* [WORK TO COMPLETE]:
Please pick up the news report below on the Hong Kong protests and continue it from its last line.

* [DOCUMENT SEGMENT]:
● ● ● ●
HONG KONG (Reuters) - Anti-government protesters paralyzed parts of Hong Kong for a fourth day on Thursday, forcing schools to close and blocking highways and other transport to disrupt the financial hub amid a marked escalation of violence.
Black-clad protesters and university students maintained blockades of major roads, including the entrance to the Cross-Harbour Tunnel that links Hong Kong island to the Kowloon area. Police fired tear gas near the tunnel early in the morning to try to clear the protesters.
Following is the latest news from the protests:
- 1:39 a.m. Thursday (1739 GMT Wednesday): Hong Kong’s government says a worker of the Food and Environmental Hygiene Department was hit in the head by something hurled by masked rioters during his lunch break on Wednesday, and he is in critical condition.
● ● ● ●
* [ITEMS]:
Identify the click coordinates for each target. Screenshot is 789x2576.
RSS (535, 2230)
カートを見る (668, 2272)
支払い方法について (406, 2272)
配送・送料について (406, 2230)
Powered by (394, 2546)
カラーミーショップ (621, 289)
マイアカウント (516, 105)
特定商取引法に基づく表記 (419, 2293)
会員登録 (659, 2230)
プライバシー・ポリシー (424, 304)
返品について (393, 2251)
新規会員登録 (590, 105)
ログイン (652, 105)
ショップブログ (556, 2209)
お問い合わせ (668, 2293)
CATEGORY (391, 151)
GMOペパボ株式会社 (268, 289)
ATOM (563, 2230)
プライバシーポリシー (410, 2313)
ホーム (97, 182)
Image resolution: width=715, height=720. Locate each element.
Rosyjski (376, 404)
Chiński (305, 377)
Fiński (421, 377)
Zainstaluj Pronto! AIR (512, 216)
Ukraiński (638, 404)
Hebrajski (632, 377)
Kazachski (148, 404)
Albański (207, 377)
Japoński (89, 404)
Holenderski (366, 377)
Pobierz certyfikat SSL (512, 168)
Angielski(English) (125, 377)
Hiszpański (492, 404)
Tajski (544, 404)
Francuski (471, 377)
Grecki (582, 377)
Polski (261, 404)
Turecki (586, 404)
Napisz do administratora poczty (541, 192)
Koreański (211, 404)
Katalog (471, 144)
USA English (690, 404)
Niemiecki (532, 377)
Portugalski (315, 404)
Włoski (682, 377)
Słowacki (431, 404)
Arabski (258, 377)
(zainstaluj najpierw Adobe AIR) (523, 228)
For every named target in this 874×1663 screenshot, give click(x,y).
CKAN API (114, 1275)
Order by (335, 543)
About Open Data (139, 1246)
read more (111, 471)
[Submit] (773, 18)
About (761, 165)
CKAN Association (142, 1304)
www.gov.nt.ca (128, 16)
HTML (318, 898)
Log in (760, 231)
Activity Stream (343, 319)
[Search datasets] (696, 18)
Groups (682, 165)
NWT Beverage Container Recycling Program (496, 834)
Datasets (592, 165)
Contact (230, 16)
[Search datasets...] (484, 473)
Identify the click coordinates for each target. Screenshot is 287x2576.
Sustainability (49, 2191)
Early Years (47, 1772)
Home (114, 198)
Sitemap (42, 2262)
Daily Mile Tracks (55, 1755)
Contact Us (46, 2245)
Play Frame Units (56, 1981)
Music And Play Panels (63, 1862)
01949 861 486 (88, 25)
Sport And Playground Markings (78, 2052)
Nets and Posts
● ● ● ●
* [RESULT OF THE TASK]:
- 1752 GMT Wednesday: City government condemns what it calls the illegal and violent acts of protesters.
- 2257 GMT Wednesday: MTR Corp says train services disrupted on the East Rail Line due to vandalism and services linking Tai Wai to the border Lo Wu and Lok Ma Chau stations suspended.
- 2303 GMT Wednesday: Tolo Highway and Cross Harbour Tunnel are closed. About 240 sets of damaged traffic lights are under urgent repair.
- 0025 GMT Thursday: Authorities say 64 people were injured during Wednesday’s clashes. Two men are in critical condition.
- 0057 GMT Thursday: Police say a man dressed in black, aged in his 30s, has died. An initial investigation showed he fell from a height and there were no suspicious circumstances. It was not clear if his death was related to the protests.
- 0335 GMT Thursday: Hong Kong Education Bureau says all schools in the city will suspend classes from Friday to Sunday.
- 0401 GMT Thursday: Police fire tear gas early in the morning to disperse “rioters” blocking roads while some shot arrows from Hong Kong Polytechnic University at police.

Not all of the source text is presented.